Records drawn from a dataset

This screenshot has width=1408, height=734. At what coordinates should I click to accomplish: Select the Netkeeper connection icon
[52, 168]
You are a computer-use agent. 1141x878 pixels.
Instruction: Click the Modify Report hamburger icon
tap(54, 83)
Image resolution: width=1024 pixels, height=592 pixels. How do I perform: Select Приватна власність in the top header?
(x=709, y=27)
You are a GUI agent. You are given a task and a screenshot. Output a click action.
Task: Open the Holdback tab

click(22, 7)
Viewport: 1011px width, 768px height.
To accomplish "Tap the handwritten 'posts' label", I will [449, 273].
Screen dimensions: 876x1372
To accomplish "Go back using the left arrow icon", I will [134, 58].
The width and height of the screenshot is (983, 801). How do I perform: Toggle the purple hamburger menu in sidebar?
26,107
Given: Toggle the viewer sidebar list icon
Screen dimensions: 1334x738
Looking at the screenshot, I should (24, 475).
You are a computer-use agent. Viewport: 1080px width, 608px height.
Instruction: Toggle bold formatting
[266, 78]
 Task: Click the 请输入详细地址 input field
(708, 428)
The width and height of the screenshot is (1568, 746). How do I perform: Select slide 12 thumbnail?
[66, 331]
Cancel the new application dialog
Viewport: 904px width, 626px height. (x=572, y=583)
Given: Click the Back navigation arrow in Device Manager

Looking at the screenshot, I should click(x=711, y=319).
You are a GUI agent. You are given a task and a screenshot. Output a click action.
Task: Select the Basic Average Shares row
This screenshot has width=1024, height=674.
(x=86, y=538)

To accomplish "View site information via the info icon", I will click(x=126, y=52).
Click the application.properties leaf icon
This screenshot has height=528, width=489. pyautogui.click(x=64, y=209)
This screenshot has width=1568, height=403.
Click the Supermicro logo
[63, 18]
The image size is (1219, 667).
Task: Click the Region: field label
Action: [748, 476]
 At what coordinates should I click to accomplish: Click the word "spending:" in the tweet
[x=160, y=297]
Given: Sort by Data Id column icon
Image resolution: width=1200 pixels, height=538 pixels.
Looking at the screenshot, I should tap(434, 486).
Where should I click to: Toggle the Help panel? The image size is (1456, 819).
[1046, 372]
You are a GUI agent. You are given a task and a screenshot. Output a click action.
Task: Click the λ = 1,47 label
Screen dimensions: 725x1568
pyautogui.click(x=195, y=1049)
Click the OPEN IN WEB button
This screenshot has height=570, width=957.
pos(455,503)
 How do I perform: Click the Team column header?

(Work request): Beginning with the line that holds "Cancel the new application dialog", restate word for word every line down to the end of the data, and only those lines.

(Your response):
Cancel the new application dialog
Viewport: 904px width, 626px height. (x=572, y=583)
Given: Click the Back navigation arrow in Device Manager

Looking at the screenshot, I should click(x=711, y=319).
You are a GUI agent. You are given a task and a screenshot. Output a click action.
Task: Select the Basic Average Shares row
This screenshot has width=1024, height=674.
(x=86, y=538)

To accomplish "View site information via the info icon", I will click(x=126, y=52).
Click the application.properties leaf icon
This screenshot has height=528, width=489. pyautogui.click(x=64, y=209)
This screenshot has width=1568, height=403.
Click the Supermicro logo
[63, 18]
The image size is (1219, 667).
Task: Click the Region: field label
Action: [748, 476]
 At what coordinates should I click to accomplish: Click the word "spending:" in the tweet
[x=160, y=297]
Given: Sort by Data Id column icon
Image resolution: width=1200 pixels, height=538 pixels.
Looking at the screenshot, I should tap(434, 486).
Where should I click to: Toggle the Help panel? The image size is (1456, 819).
[1046, 372]
You are a GUI agent. You are given a task and a screenshot. Output a click action.
Task: Click the λ = 1,47 label
Screen dimensions: 725x1568
pyautogui.click(x=195, y=1049)
Click the OPEN IN WEB button
This screenshot has height=570, width=957.
pos(455,503)
 How do I perform: Click the Team column header?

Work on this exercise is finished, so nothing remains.